[WHAT NEEDS TO BE DONE]:
At the line with "Click the Export Frame camera icon", start transcribing; stop after the last line of the data below. Keep it exact and leave pictures out.

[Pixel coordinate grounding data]
---------------

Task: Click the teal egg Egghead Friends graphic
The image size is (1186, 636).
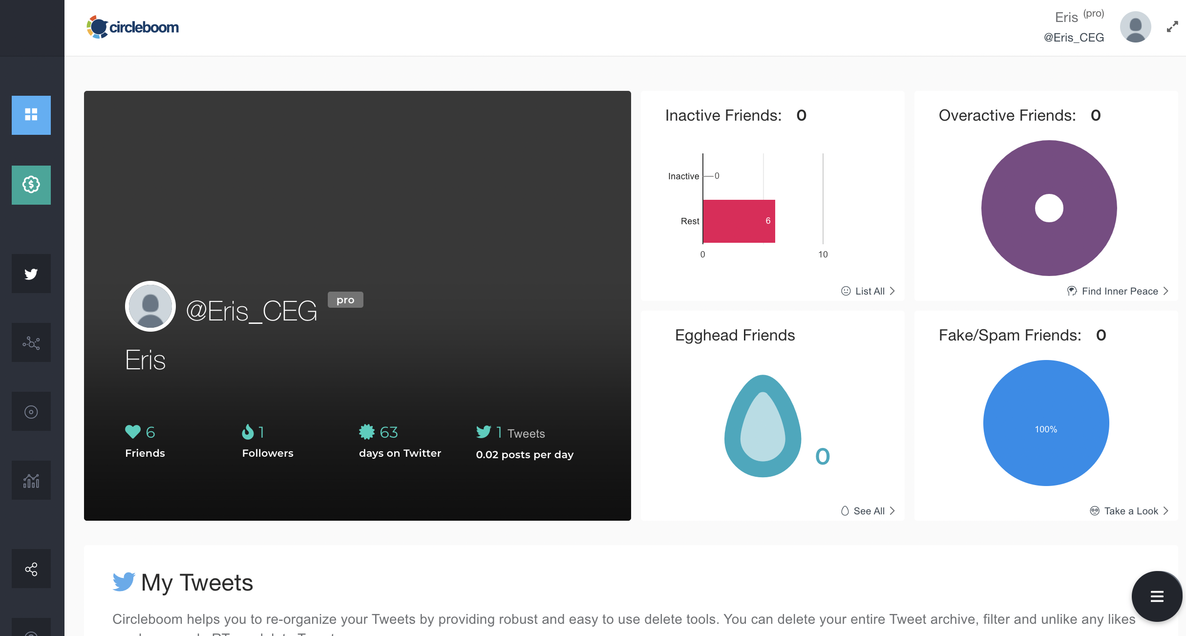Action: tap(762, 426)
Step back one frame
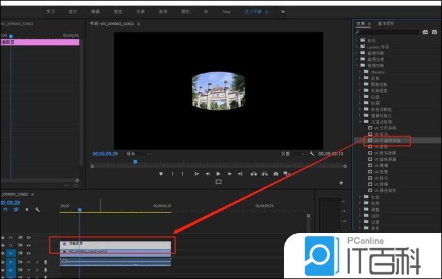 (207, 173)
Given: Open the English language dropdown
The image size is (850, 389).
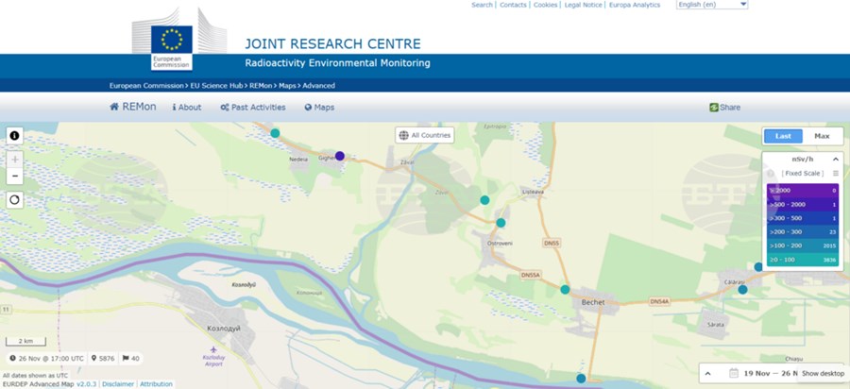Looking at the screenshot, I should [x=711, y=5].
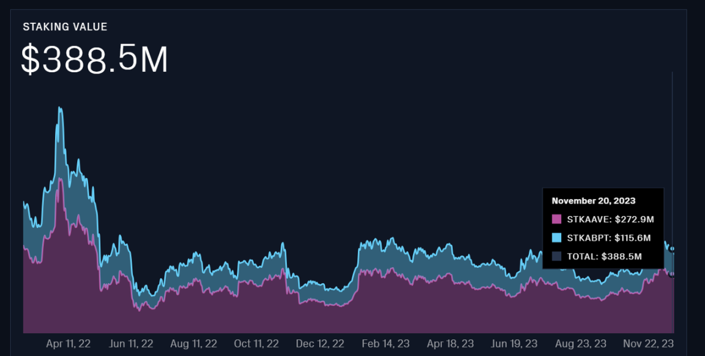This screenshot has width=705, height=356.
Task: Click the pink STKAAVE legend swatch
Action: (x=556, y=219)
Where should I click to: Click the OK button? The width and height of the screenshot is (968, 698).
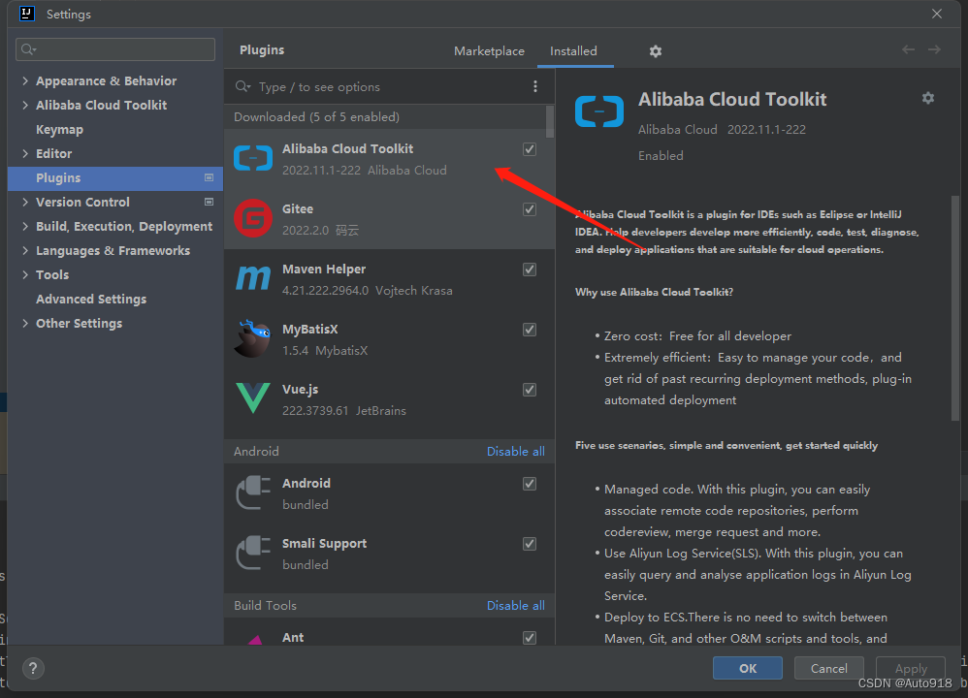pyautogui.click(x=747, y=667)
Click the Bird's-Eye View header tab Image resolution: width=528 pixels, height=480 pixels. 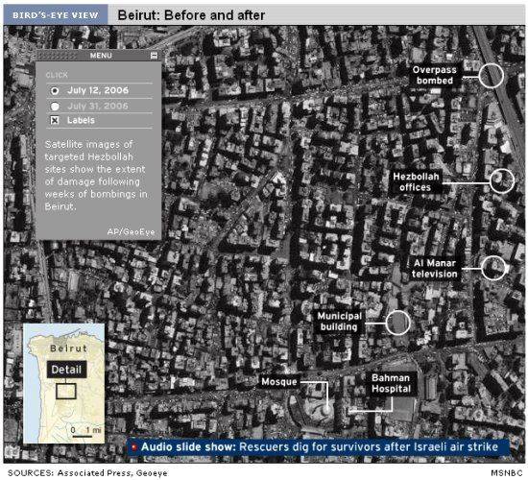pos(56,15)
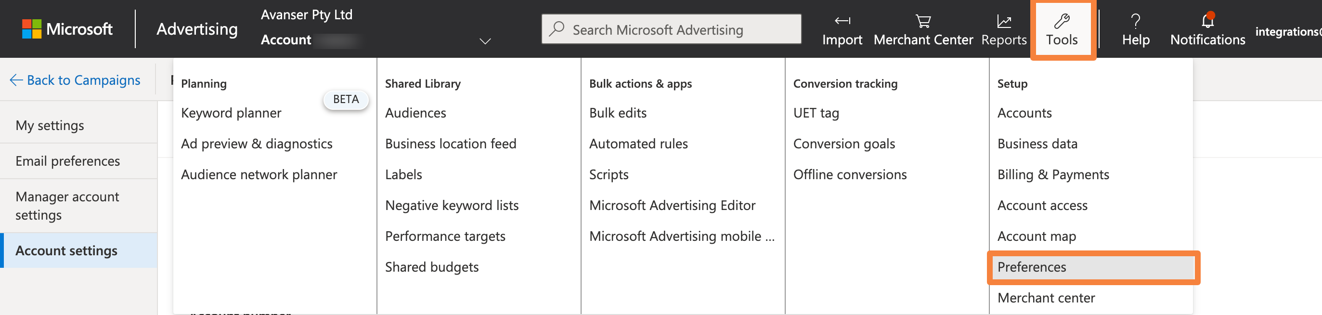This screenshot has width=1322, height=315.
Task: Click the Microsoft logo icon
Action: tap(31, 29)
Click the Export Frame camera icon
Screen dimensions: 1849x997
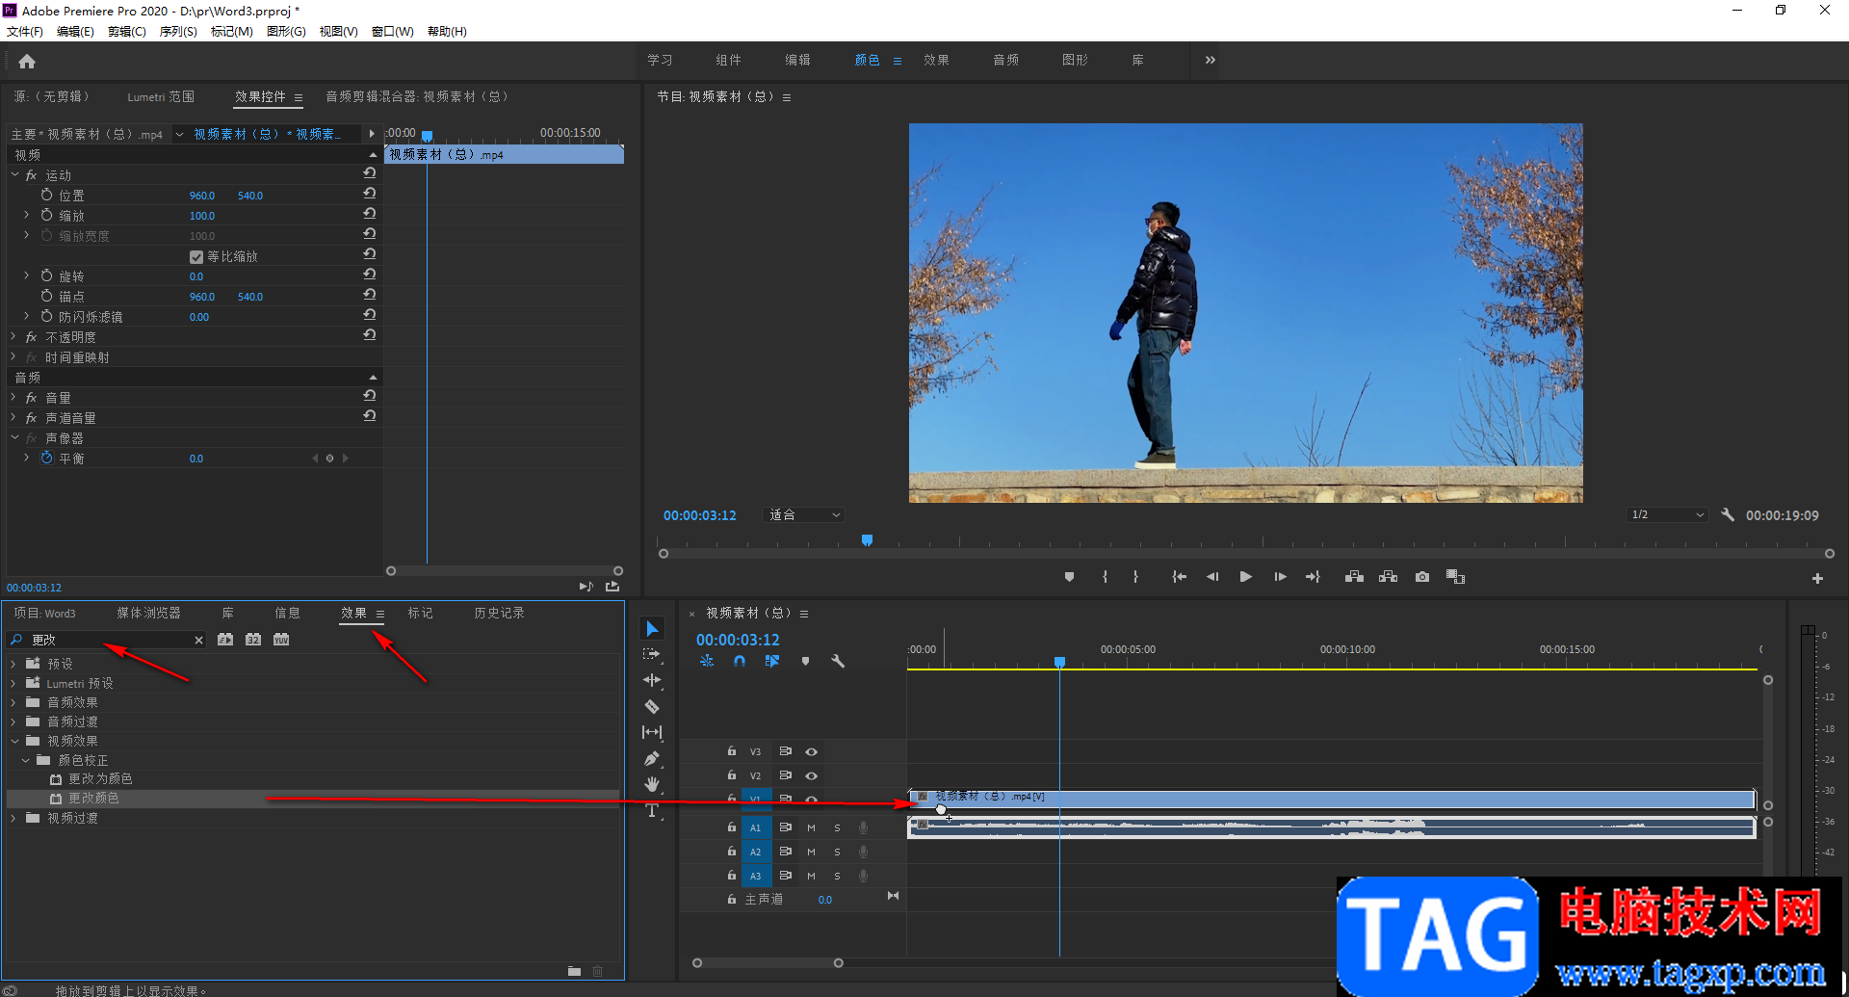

---------------

[ANSWER BOX]:
Click the Export Frame camera icon
Screen dimensions: 1849x997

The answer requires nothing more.